*DOCUMENT TEXT:*
____________

Adverse Effects Of Parenteral Iron

 

Local Pain at site of i.m. injection, pigmentation of skin, sterile abscess—especially in old and debilitated patient.

 

Systemic Fever, headache, joint pains, flushing, palpitation, chest pain, dyspnoea, lymph node enlargement. A metallic taste in mouth lasting few hours occurs with iron-sorbitol injection.

 

An anaphylactoid reaction resulting in vascular collapse and death occurs rarely. Iron sorbitol causes more immediate reactions than iron-dextran.

 

Iron-sorbitol should be avoided in patients with kidney disease.

 

Use

 

1. Iron Deficiency Anaemia

 

It is the most important indication for medicinal iron. Iron deficiency is the commonest cause of anaemia, especially in developing countries where a sizable percentage of population is anaemic. The RBC are microcytic and hypochromic due to deficient Hb synthesis. Other metabolic manifestations are seen when iron deficiency is severe. Apart from nutritional deficiency, chronic bleeding from g.i. tract (ulcers, hookworm infestation) is a common cause. Iron deficiency also accompanies repeated attacks of malaria and chronic inflammatory diseases. The cause of iron deficiency should be identified and treated. Iron should be normally administered orally; parenteral therapy is to be reserved for special circumstances. A rise in Hb level by 0.5– 1 g/dl per week is an optimum response to iron therapy. It is faster in the beginning and when anaemia is severe. Later, the rate of increase in Hb% declines. However, therapy should be continued till normal Hb level is attained (generally takes 1–3 months depending on the severity) and 2–3 months thereafter to replenish the stores, because after correction of anaemia, iron absorption is slow.

 

Prophylaxis: The amount of iron available from average diet and the absorptive processes in the intestine place a ceiling on iron absorption of ~3 mg/day. Thus, iron balance is precarious in most menstruating women. Later half of pregnancy and infancy are periods when iron deficiency will develop unless medicinal iron is supplemented.

In these situations as well as others (chronic illness, menorrhagia, after acute blood loss, etc.) prophylactic use of iron is indicated.

 

2. Megaloblastic Anaemia

 

When brisk haemopoiesis is induced by vit B12 or folate therapy, iron deficiency may be unmasked. The iron status of these patients should be evaluated and iron given accordingly.

____________

*RECORDED DATA:*
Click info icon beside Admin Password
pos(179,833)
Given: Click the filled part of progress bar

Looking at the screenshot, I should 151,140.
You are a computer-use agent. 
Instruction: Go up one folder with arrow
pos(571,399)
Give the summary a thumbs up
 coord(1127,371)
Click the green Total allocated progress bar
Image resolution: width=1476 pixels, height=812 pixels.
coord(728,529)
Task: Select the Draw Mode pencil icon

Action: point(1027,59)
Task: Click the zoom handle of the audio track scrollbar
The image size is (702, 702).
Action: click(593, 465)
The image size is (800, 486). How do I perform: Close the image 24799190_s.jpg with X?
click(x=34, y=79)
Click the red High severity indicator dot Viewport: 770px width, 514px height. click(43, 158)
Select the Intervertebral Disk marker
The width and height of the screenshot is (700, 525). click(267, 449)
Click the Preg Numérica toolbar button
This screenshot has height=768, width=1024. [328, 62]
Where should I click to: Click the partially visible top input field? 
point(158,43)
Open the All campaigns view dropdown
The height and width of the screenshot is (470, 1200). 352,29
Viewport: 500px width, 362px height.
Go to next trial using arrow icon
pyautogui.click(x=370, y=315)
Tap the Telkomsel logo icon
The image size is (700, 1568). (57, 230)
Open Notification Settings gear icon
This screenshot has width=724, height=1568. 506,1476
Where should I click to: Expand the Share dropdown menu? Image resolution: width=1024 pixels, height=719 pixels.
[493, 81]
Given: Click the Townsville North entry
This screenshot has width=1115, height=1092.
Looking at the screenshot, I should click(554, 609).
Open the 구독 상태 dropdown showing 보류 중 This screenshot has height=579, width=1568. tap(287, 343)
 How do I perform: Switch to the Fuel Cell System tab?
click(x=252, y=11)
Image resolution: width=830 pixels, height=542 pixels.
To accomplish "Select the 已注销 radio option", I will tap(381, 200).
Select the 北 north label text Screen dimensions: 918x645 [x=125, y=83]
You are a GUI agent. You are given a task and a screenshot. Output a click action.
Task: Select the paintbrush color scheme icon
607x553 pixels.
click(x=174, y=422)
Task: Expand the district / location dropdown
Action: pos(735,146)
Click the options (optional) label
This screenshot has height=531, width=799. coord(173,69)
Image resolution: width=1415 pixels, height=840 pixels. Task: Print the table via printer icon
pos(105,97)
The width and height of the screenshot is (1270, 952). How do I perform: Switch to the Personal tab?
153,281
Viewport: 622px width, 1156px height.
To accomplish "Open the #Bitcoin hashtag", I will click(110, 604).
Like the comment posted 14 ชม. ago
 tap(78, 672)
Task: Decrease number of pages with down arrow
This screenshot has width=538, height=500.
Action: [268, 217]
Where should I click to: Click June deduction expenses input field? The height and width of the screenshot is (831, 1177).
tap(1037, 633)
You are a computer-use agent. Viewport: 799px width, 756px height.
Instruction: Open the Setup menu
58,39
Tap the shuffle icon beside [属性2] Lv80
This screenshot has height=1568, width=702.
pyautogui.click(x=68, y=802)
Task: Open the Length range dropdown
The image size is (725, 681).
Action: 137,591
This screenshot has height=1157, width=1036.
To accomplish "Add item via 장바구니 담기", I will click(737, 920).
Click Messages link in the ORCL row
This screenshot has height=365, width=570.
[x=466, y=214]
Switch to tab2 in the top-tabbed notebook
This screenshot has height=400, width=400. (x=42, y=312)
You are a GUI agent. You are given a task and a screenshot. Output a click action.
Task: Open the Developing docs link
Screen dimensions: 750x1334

____________

*STUDY QUESTIONS:*
#1 Set down everything in the text on iron therapy from "Prophylaxis: The amount" down to "iron is indicated.".
#2 Answer these from the text on iron therapy:
(a) Which injection is followed by a metallic taste in the mouth?
(b) What weekly rise in Hb level counts as an optimum response to iron therapy?
(c) What ceiling do diet and intestinal absorption place on iron absorption each day?
#3 Continue the text on iron therapy from its last sentence.

*LIST OF ANSWERS:*
#1
Prophylaxis: The amount of iron available from average diet and the absorptive processes in the intestine place a ceiling on iron absorption of ~3 mg/day. Thus, iron balance is precarious in most menstruating women. Later half of pregnancy and infancy are periods when iron deficiency will develop unless medicinal iron is supplemented.

In these situations as well as others (chronic illness, menorrhagia, after acute blood loss, etc.) prophylactic use of iron is indicated.

#2
(a) Iron-sorbitol injection
(b) 0.5–1 g/dl per week
(c) About 3 mg/day

#3
 

3. As An Astringent

 

Ferric chloride is used in throat paint.

 

ACUTE IRON POISONING

 

It occurs mostly in infants and children: 10–20 iron tablets or equivalent of the liquid preparation (> 60 mg/kg iron) may cause serious toxicity in them. It is very rare in adults.

 

Manifestations are vomiting, abdominal pain, haematemesis, diarrhoea, lethargy, cyanosis, dehydration, acidosis, convulsions; finally shock, cardiovascular collapse and death. In few cases death occurs early (within 6 hours), but is typically delayed to 12– 36 hours, with apparent improvement in the intervening period. The pathological lesion is haemorrhage and inflammation in the gut, hepatic necrosis and brain damage.

 

Treatment

It should be prompt.

 

To Prevent Further Absorption Of Iron From Gut

 

·      Induce vomiting or perform gastric lavage with sodium bicarbonate solution—to render iron insoluble.

·      Give egg yolk and milk orally: to complex iron. Activated charcoal does not adsorb iron.

 

To Bind And Remove Iron Already Absorbed

 

Desferrioxamine (an iron chelating agent—see Ch. No. 66) is the drug of choice. It should be injected i.m. (preferably) 0.5–1 g (50 mg/kg) repeated 4–12 hourly as required, or i.v. (if shock is present) 10–15 mg/kg/hour; max 75 mg/kg in a day till serum iron falls below 300 μg/dl. Early therapy with desferrioxamine has drastically reduced mortality of iron poisoning.

 

Alternatively DTPA or calcium edetate (see Ch. No. 66) may be used if desferrioxamine is not available. BAL is contraindicated because its iron chelate is also toxic.

 

Supportive Measures

 

Fluid and electrolyte balance should be maintained and acidosis corrected by appropriate i.v. infusion. Respiration and BP may need support. Diazepam i.v. should be cautiously used to control convulsions, if they occur.